Page 183, cross-sectional surveys: There is no mention of collecting data in kids, which as noted above, are a very important part of the population in terms of overall population impact.   (As noted above, such data would need to be collected completely independent of PMI or any other tobacco company or affiliated unit.)
Page 190, items 6 and 7:  Philip Morris states that their studies have shown “significantly reduced exposure to HPHCs,” which is accurate. In item 7, however, they only say that “clinical studies have shown that switching from cigarette smoking to THS results in positive changes in clinical risk markers that are similar to those seen following smoking cessation [emphasis added].”  This statement is misleading on two counts.

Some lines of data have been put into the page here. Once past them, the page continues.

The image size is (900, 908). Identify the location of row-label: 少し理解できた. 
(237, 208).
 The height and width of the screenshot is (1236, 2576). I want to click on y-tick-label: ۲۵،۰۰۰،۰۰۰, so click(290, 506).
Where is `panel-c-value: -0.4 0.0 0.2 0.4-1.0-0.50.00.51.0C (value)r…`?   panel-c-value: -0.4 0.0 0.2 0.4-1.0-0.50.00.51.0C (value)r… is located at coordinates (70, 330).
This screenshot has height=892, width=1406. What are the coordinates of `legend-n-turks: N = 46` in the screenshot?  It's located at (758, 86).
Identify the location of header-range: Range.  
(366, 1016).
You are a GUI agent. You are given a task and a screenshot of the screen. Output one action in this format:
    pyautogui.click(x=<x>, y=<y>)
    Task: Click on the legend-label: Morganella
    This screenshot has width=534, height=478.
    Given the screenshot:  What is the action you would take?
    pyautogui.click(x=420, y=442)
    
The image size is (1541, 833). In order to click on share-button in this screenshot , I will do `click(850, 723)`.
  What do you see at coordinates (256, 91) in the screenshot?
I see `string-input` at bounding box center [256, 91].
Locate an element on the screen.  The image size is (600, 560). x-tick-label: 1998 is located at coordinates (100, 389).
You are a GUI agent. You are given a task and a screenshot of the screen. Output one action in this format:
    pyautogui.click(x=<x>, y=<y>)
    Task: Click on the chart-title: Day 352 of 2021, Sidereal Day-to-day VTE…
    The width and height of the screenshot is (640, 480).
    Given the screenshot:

First, unlike the changes in exposure, the changes in clinical risk markers were not statistically significant.  Second, while the point estimates were in the direction toward smoking cessation, they were not as large a change as were observed with smoking cessation.  Someone reading this statement quickly or who is not familiar with the nuances of statistical significance versus just a change in the point estimate could easily misread this statement to indicate that there were statistically significant benefits both in terms of reduced exposure and also reduced clinical risk markers. That is not what the data show.


[2] Neither PMI nor any other tobacco company should be permitted to conduct, directly or indirectly, studies on kids because of the high risk that the resulting information will be used to sell their products to kids.  PMI should rely on research conducted completely independent of the tobacco industry.